An Attitude Adjustment is Required
This is an essential aspect to creating, developing and maintaining a degree to happiness. The basic perspective and framework of how you view and experience the world and your life, needs to shift, from focusing on the negative to focusing on the positive.
Science clearly tells us that mood is based on what you ‘tune into’. For example, anxious and depressed people focus on uncertainty, the ‘what-ifs’, and possible negative outcomes. The science also shows that noting your small, positive everyday events that have positive qualities and characteristics significantly improves mood and happiness. Applying basic CBT tools, such as Thought-Stopping and Thought-Switching, to intentionally focus on the positive things, and then literally amplify them.
Amplifying the positive works because it imprints the experience, and so, directly influences mood.
Amplifying also slows down the entire process, which is a counter-balance to the ‘run-away’ type thinking that can happen, especially with anxious, worrying and negative thoughts.
CBT Technique: Thought Stopping and Thought Switching
When you are focusing on positive things and impressing them on your thoughts, it is common to ‘float and drift’ in your thinking, typically returning to the old, familiar patterns of negative thinking. The CBT technique of Thought Stopping is particularly useful in this event. Here, you literally throw up a “Stop Sign” for the old style of thinking, even saying out loud to yourself “stop thinking these thoughts, change them”. Try it, it works.

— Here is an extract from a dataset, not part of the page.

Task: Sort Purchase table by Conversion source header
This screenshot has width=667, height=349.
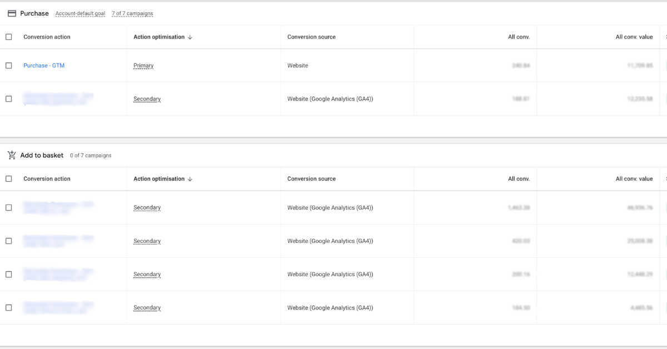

Also, try this Thought-Switching exercise. The essence is to re-focus. Based on the idea that there are good things happening all the time around you, a re-focusing has the effect of quieting down, and ‘tuning-out’ unwanted negative chatter. Try this thought-switching/re-focusing exercise. Ideally you will be outdoors, in a treed-area. Sit for a minute and listen for the birds. Really, I’m not kidding. You’ll likely begin to notice there are many present, with a lot of different tones and calls. If you listen with intention you can ‘tune-in and turn it up’. Soon, you will be surrounded by a cacophony of bird sounds and songs. This is an example of how ‘tuning into’ something specific can change your perspective, and mood.